There are nearly a hundred species of tilapia, a mainly freshwater fish that lives in shallow streams, ponds and rivers. They can become invasive and significantly disrupt native species in warm waters beyond their original habitats in Africa and the Middle East, but they are unable to survive the cold waters of temperate climates. In the United States, tilapia are found throughout the South, especially in Florida and Texas. They have been used to control mosquito populations in Africa and to control algae and plant growth in other areas.

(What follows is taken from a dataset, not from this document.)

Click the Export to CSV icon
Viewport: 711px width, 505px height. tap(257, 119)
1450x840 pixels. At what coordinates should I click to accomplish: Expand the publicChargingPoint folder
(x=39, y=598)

Because tilapia are fast growing and tolerate high stocking densities and poor water quality, they have become increasingly important to aquaculture. They feed on plant material, not other fish, which reduces the cost of raising them and the pressure on prey fish; The fact that they are herbivores also means that they do not consume toxins, like mercury, often found in carnivorous large fish.
Now the most farmed fish in the world, tilapia usually is sold in fillets that have white flesh and a bland flavor, winning them the title “aquatic chickens.” China is the world’s largest tilapia producer, followed by Egypt and tropical countries like Papua New Guinea, the Philippines and Indonesia. They also are widely cultivated in the United States and Israel. Tilapia are considered a good food fish, not too bony and low in saturated fat, calories, carbohydrates and sodium. They also are a good protein source.